Monday, April 18, 2016

Human Orgasm vs. Human Love

Once is happenstance. That's what Goldfinger told James Bond back in the day.

So it must just be happenstance that I encountered on the same day two articles that spoke about the intersection of love and sex.

First, let's talk about the Death of Rock around 1960 when, Brent L. Smith tells us, the powers that be decided to kill the racial mix and orgiastic combination that was the rapidly metastasizing rock-and-roll scene. They did it with the payola scandal, that ruined the career of disk-jockey Alan Freed. He quotes Bob Dylan:
I was still an aspiring rock n roller. The descendant, if you will, of the first generation of guys who played rock ’n’ roll — who were thrown down. Buddy Holly, Little Richard, Chuck Berry, Carl Perkins, Gene Vincent, Jerry Lee Lewis. They played this type of music that was black and white. Extremely incendiary. Your clothes could catch fire. When I first heard Chuck Berry, I didn’t consider that he was black. I thought he was a hillbilly. Little did I know, he was a great poet, too. And there must have been some elitist power that had to get rid of all these guys, to strike down rock ’n’ roll for what it was and what it represented — not least of all being a black-and-white thing.
Then Smith goes on into Norman Mailer descanting about orgasms. So you can see the incendiary mix that rock represented circa 1960. Race and youth and sex. Any ruling class would probably want to put a damper on it. Because the whole point of human society is to control sex, Virginia, so that the men don't kill each other off in sexual competition.

Oh, and so that women can practice love. Because there is another side of sex, drugs, and rock-and-roll. Women get treated like sex objects.

And that is rather thoughtfully communicated in a piece  by M.D. Aeschliman about Mary Shelley, the creator of Frankenstein, born in 1797. Mary Shelley was the daughter of radical lefty William Godwin and Mary Wollstonecraft -- of A Vindication of the Rights of Women.
[Mary's] mother was the feminist writer Mary Wollstonecraft, like Godwin an opponent of marriage as “the grave of love,” but who had nevertheless persuaded him to marry her for the sake of their child[.]
In 1816 when Mary wrote Frankenstein she was the mistress of poet Percy Bysshe Shelley in the radical circle that included Lord Byron, of whom it was said he was "mad, bad, and dangerous to know." Shelley married Mary in December of 1816 and she had four children by him, of whom one survived.

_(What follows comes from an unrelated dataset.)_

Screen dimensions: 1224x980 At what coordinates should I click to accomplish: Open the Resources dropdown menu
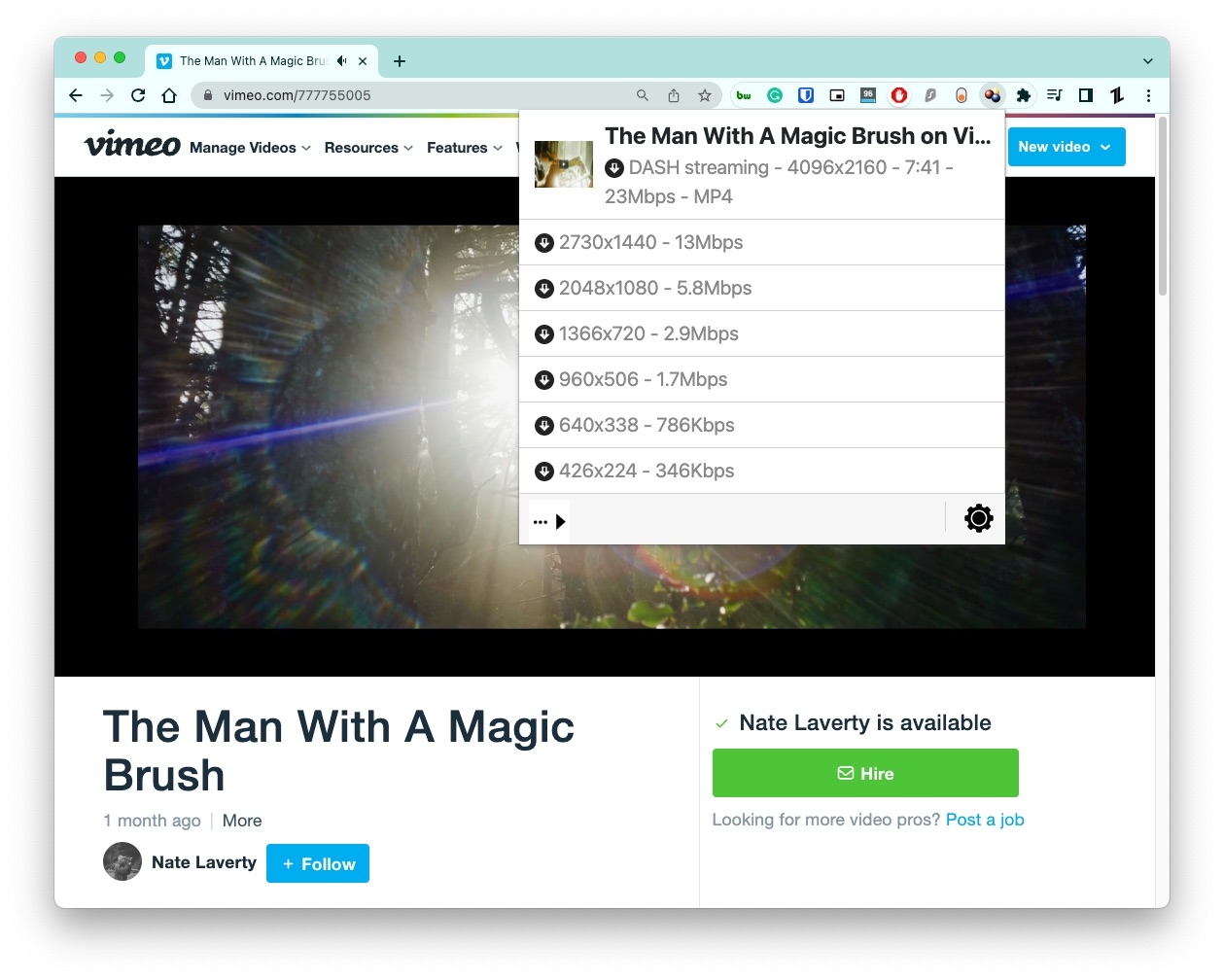point(368,148)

Life was not easy for a woman in those free love circles. One of Mary's children at least died of neglect on Shelley's part as his radical clique bucketed across Europe. Then we have the testimony of Claire Clairmont, only discovered in 1998.
Mary’s stepsister Claire Clairmont, one of Byron’s many lovers and the mother of one of his illegitimate children, accompanied Mary and Shelley on their elopement to Switzerland and subsequently formed part of their household in England, Switzerland, and Italy. As Daisy Hay points out, Claire left an autobiographical manuscript about Byron and Shelley that was discovered only in 1998 in a collection of letters now owned by the New York Public Library. It vindicates Tom Stoppard’s clever but profound insight that “What free love / is free of / is love.” Claire, William Godwin’s stepdaughter, had been part of his London circle, and in her manuscript she looked back on her relations with Shelley, Byron, and their friends, wishing to demonstrate “from actual facts what evil passion free love” caused, “how it abused affections... into a destroying scourge,” and “what victims it immolated.” “The worshippers of free love,” she went on, “not only preyed upon one another, but preyed equally upon their own individual selves” and turned “their existence into a perfect hell.”
Now, I like to say that men are fighters and women are lovers. And my further insight is that the big problem for society is to promote the safe practice of woman's love.

The sexual revolution, which occurred for rich bitches, male and female, at the turn of the 19th century, was experienced by your F. Scott Fitzgeralds in the 1920s and by the ordinary American middle class in about 1960. That is what Brent L. Smith is writing about. Bliss was it in that morn to be alive / To be young was very heaven.

Yeah. Actually, it was great for young men, but not so great for young women, as Claire Clairmont reminds us.

Nor, I think we can say, is it so great for the special snowflakes in college in 2016. Because the rules of the sexual revolution are that sex is free and without consequence. But the rules of the female heart are that love is forever, and that is what the snowflakes are complaining about. They give their bodies to the local yokel in college and then get angry weeks or months later when they come to resent that their love has been tossed aside like a used condom.

Of course young women get. Mary Shelley or Claire Clairmont could have told them that two hundred years ago. But I suspect that the solution is not anything on offer from the left. And that is the real tragedy of the sexual revolution. Because the sexual revolution, especially for women, turns "existence into a perfect hell."